Le 3ème rapport WTR de l’UNESCO : Ambitions et limites

juillet 21, 2018 • Articles récents, Derniers articles, Economie des médias, Économie des Médias, Ethique et Qualité, Liberté de presse et censure, Media et Politique, Media et Politique, Modèles économiques • by

Le rapport de l’UNESCO « Les  tendances mondiales en matière de liberté d’expression et de développement des médias » (world tendance report) vient d’être publié.

Ce document de 200 pages est censé identifier et décrypter  les mutations observées au cours des cinq dernières années. Grande ambition, qui s’avère, à la lecture du document, desservie par une modeste réalisation.

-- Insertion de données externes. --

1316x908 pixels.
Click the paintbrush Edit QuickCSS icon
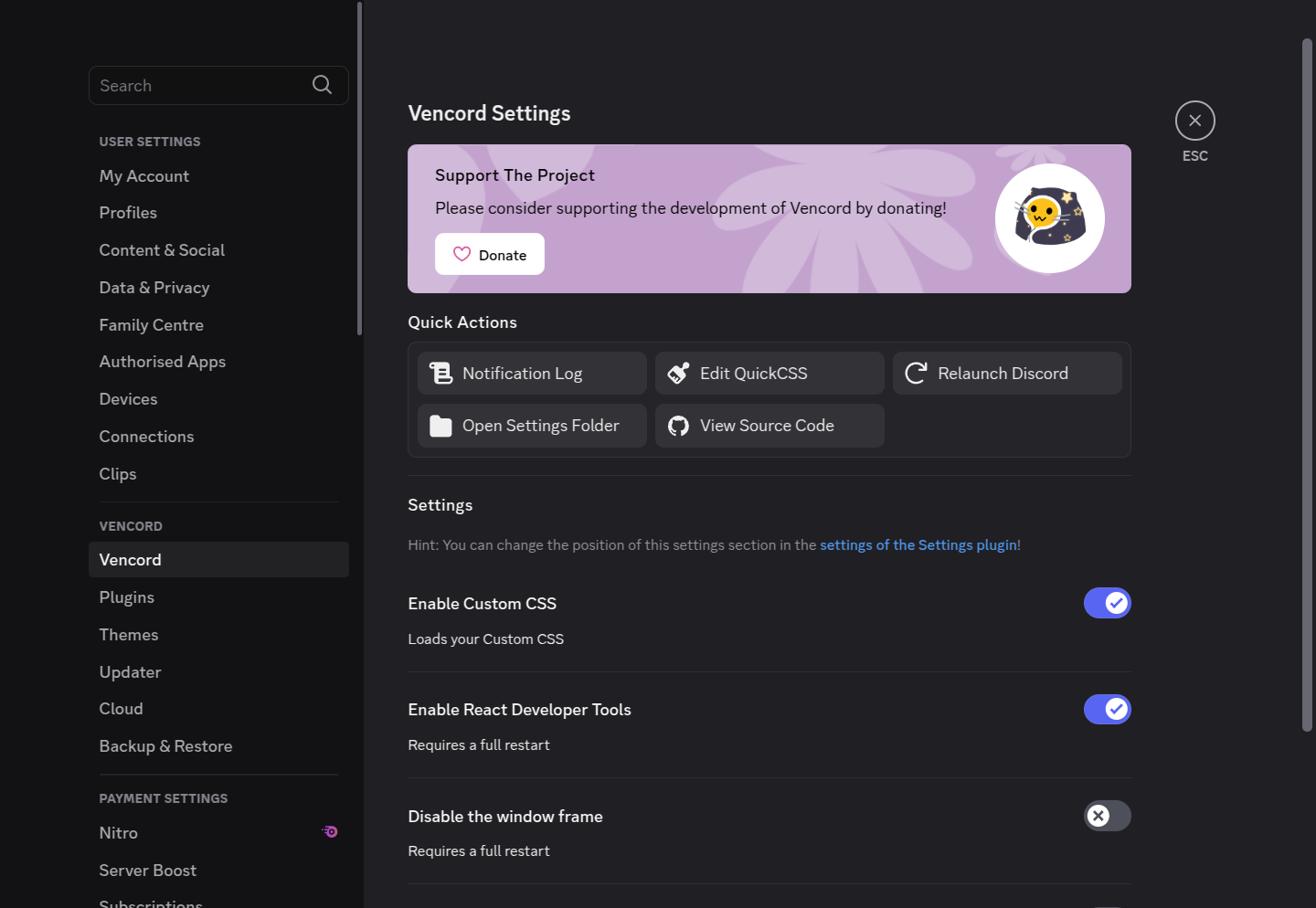coord(677,373)
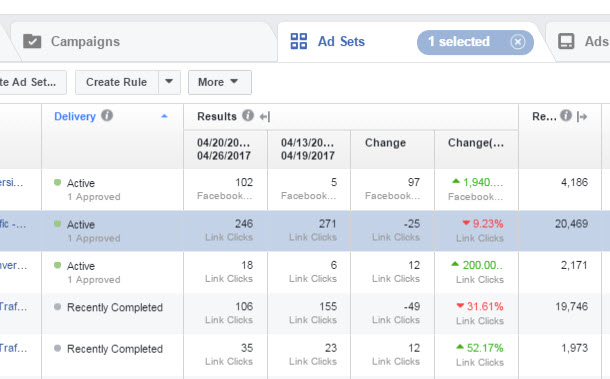
Task: Click the Ads tab panel icon
Action: coord(566,41)
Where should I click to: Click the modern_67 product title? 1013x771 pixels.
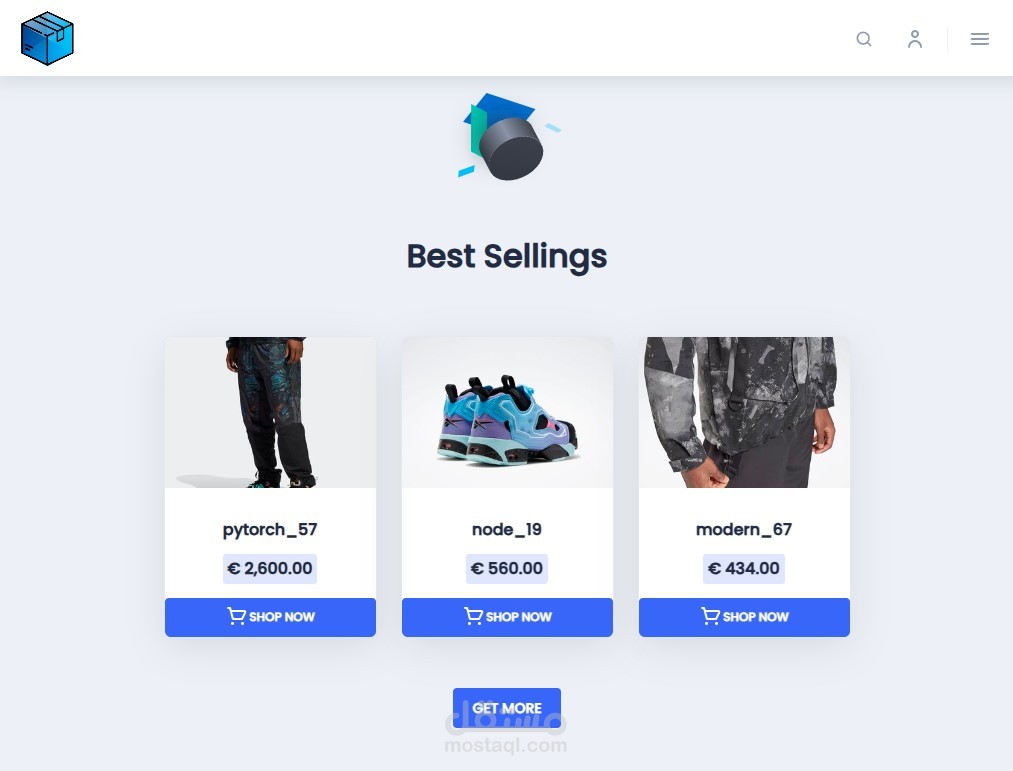[744, 530]
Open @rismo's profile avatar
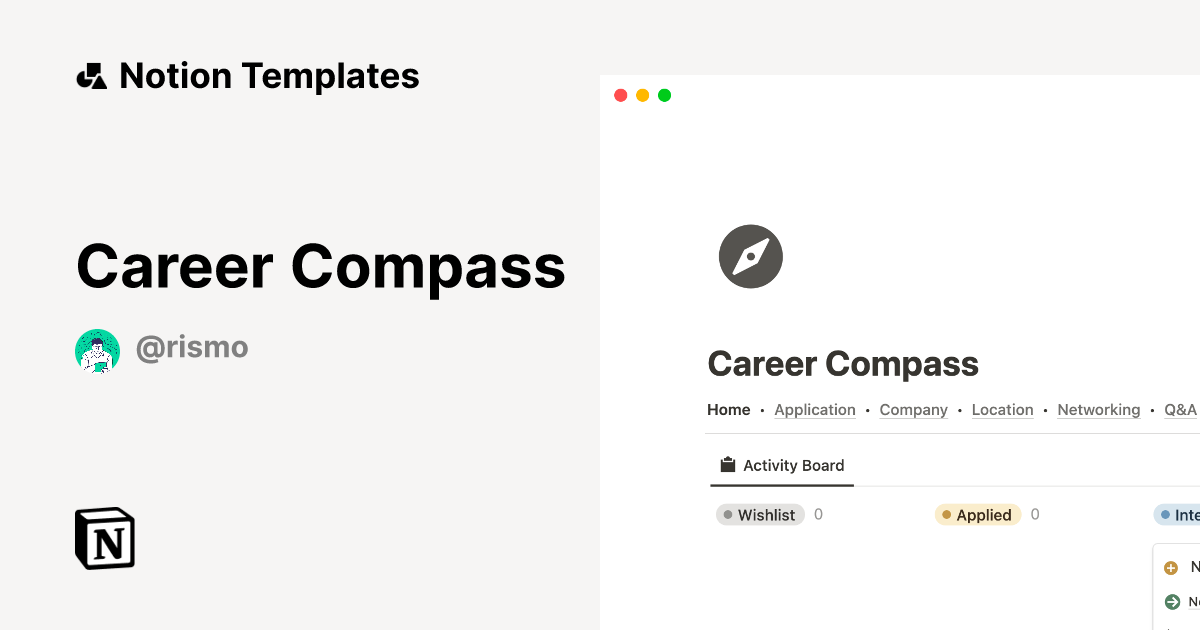Viewport: 1200px width, 630px height. [x=96, y=350]
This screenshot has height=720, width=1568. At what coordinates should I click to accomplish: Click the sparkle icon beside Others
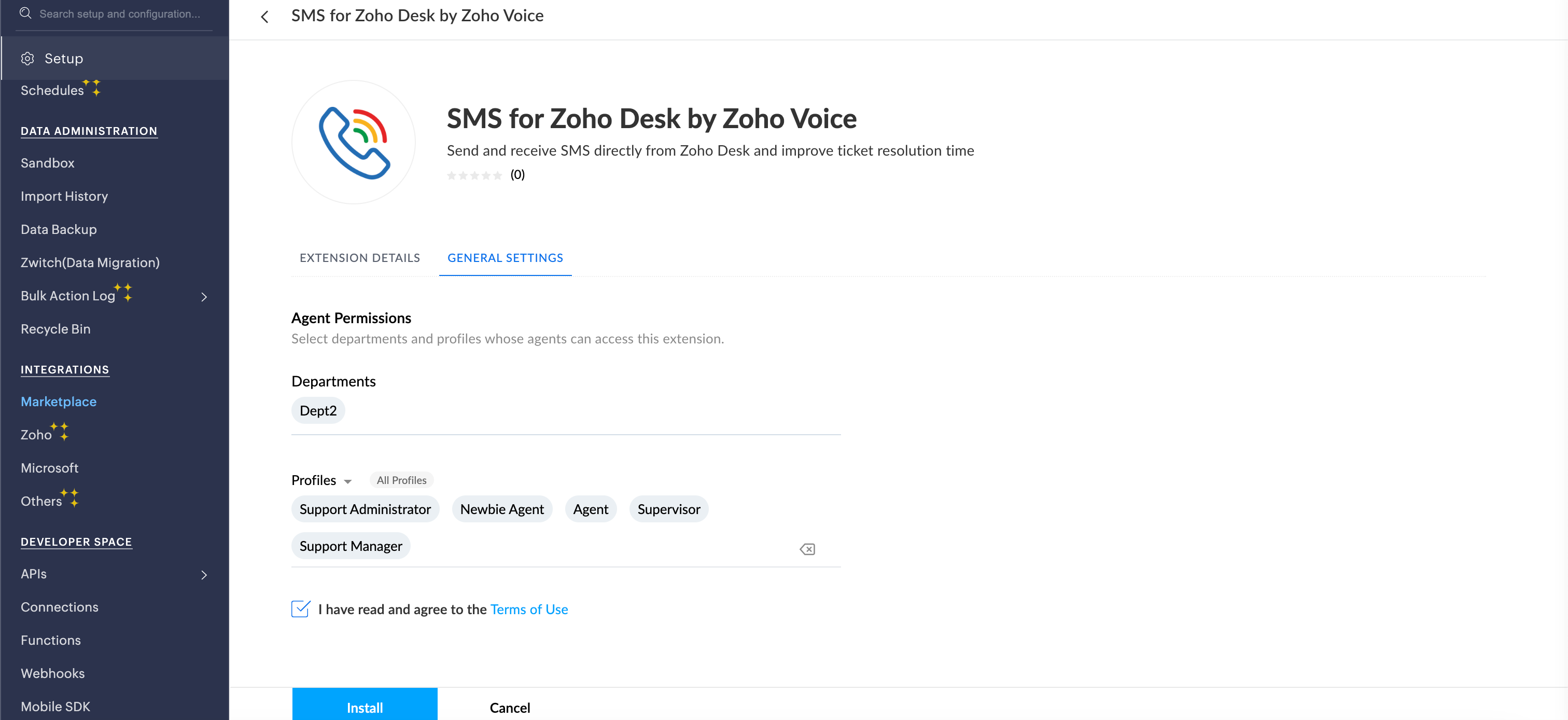(71, 497)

Rappelons qu’à l’occasion de la 36e session de la Conférence générale, en novembre 2011, les États membres ont chargé l’UNESCO d’examiner les incidences des mutations induites par la révolution digitale sur la liberté de la presse et la sécurité des journalistes. Le rapport qui en a résulté en 2014 a adopté les quatre thèmes de la Déclaration de Windhoek de 1991, à savoir : La liberté des médias, le pluralisme des médias, l’indépendance des médias et la sécurité des journalistes. Le critère de l’égalité des genres a été retenu comme thématique transversale.

La présente réflexion critique inspirée du rapport de 2018 s’admet volontiers modeste, elle aussi, l’intention n’étant pas de réaliser une analyse de contenu approfondie, mais d’adresser quelques remarques et questionnements qui, je l’espère, témoigneront de l’intérêt porté par l’auteur à ce  document de référence.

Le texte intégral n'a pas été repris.